Extracellular matrix collagen synthesis and degradation following coronary balloon angioplasty.

Percutaneous transluminal coronary angioplasty is associated with intimal hyperplasia and extracellular matrix deposition of collagen, leading to restenosis in a significant number of cases. The purpose of the present study was to determine the effects of balloon angioplasty on extracellular matrix collagen content and collagenase activity in a porcine coronary artery restenosis model 6 weeks following balloon injury. We tested the hypothesis that in balloon-injured arteries the neointimal extracellular matrix was characterized by increased collagen content and decreased metalloproteinase activity relative to non-injured arteries. Male miniswine maintained on a high cholesterol diet underwent cardiac catheterization and double balloon injury to the right and left circumflex coronary arteries. The coronary arteries were either pressure-perfusion-fixed and prepared for histological examination, or dissected free of adventitia for further collagen and matrix metalloproteinase studies.
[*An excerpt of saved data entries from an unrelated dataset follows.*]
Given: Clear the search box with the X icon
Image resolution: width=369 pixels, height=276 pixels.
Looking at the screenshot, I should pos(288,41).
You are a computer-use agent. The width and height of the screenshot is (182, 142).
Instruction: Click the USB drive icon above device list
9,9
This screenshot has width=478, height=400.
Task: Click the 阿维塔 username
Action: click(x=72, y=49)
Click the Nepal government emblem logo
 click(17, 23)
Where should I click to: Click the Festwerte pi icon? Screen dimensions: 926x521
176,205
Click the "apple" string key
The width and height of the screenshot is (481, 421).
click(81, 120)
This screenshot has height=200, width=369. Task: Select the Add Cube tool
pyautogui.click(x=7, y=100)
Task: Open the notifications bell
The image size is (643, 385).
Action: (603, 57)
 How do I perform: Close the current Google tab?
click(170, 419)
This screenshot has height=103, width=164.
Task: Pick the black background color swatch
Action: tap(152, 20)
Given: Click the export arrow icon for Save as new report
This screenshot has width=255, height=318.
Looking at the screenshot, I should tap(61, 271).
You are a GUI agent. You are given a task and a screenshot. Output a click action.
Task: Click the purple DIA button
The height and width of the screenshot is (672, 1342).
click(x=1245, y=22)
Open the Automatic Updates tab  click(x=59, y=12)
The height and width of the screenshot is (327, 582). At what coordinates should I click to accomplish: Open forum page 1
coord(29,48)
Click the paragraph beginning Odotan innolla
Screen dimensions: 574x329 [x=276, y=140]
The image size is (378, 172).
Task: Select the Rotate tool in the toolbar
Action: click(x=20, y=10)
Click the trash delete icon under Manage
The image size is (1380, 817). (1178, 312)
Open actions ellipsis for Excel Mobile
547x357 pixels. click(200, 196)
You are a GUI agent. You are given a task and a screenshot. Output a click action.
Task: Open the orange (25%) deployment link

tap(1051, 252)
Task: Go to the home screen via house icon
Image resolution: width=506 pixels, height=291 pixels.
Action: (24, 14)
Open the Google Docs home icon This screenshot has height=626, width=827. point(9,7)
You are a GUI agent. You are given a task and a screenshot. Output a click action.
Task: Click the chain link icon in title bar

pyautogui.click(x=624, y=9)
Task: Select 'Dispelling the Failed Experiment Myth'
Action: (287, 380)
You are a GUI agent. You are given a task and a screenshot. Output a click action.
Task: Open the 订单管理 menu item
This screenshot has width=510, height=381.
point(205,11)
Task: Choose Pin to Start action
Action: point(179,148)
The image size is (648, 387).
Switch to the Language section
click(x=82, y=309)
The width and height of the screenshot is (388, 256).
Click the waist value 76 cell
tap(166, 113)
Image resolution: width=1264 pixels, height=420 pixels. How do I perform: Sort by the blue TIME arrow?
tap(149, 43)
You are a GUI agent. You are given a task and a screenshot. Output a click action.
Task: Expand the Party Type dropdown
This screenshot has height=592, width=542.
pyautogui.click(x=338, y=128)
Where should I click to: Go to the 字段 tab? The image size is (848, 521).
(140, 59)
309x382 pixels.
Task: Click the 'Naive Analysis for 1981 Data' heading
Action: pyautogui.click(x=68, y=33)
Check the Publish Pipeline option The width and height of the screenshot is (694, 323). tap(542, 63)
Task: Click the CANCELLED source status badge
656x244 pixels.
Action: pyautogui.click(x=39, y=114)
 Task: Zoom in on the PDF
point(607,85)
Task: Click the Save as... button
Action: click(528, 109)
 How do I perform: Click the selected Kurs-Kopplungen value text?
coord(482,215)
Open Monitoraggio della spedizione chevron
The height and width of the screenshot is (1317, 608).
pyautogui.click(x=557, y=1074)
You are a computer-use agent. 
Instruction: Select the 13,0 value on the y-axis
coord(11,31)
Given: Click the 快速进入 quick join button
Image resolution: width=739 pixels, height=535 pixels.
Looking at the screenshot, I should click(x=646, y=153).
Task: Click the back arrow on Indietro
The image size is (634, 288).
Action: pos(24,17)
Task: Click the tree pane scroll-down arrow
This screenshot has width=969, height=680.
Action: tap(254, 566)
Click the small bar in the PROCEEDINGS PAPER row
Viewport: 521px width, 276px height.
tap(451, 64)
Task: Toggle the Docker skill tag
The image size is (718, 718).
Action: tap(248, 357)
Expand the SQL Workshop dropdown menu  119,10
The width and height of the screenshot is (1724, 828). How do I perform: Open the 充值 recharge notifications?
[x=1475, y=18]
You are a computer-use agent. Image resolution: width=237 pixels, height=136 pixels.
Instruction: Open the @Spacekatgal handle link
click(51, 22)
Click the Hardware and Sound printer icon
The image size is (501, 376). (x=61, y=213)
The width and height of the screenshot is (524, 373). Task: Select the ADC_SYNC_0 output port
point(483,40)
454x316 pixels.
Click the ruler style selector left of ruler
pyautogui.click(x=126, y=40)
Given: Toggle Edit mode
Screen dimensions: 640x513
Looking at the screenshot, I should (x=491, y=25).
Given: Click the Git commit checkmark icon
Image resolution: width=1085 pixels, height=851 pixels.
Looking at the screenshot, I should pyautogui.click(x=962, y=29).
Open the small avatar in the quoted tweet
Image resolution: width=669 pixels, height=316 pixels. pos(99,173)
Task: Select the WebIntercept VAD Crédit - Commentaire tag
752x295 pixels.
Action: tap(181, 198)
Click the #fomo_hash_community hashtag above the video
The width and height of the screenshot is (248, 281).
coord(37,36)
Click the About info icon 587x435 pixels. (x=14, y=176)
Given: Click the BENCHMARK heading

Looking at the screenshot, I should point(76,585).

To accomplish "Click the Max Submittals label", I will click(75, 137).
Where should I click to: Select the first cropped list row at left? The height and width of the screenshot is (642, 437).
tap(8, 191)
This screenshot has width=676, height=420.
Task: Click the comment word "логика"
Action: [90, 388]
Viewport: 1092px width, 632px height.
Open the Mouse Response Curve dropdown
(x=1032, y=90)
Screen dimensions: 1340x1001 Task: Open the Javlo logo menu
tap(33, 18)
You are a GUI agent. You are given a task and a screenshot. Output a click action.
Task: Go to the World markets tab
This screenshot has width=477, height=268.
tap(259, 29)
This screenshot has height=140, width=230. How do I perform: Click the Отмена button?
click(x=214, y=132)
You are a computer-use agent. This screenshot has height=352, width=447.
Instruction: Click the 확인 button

Collagen synthesis in balloon-injured coronary arteries was compared to non-injured arteries using Northern blot analysis and histochemical stains. Comparative studies on differences between balloon-injured and non-balloon-injured arterial matrix metalloproteinase activity were done using zymography. Balloon angioplasty arterial injury resulted in a significant increase in type I collagen mRNA expression, with increased collagen deposition in the extracellular matrix. In contrast, matrix metalloproteinase activity was markedly decreased. The results suggest that the increased neointimal extracellular matrix observed late in the injury response may be due to not only increased collagen synthesis, but also reduced degradation. The failure to achieve a balance between the synthesis and degradation of extracellular matrix collagen could serve as an important mechanism responsible for restenosis.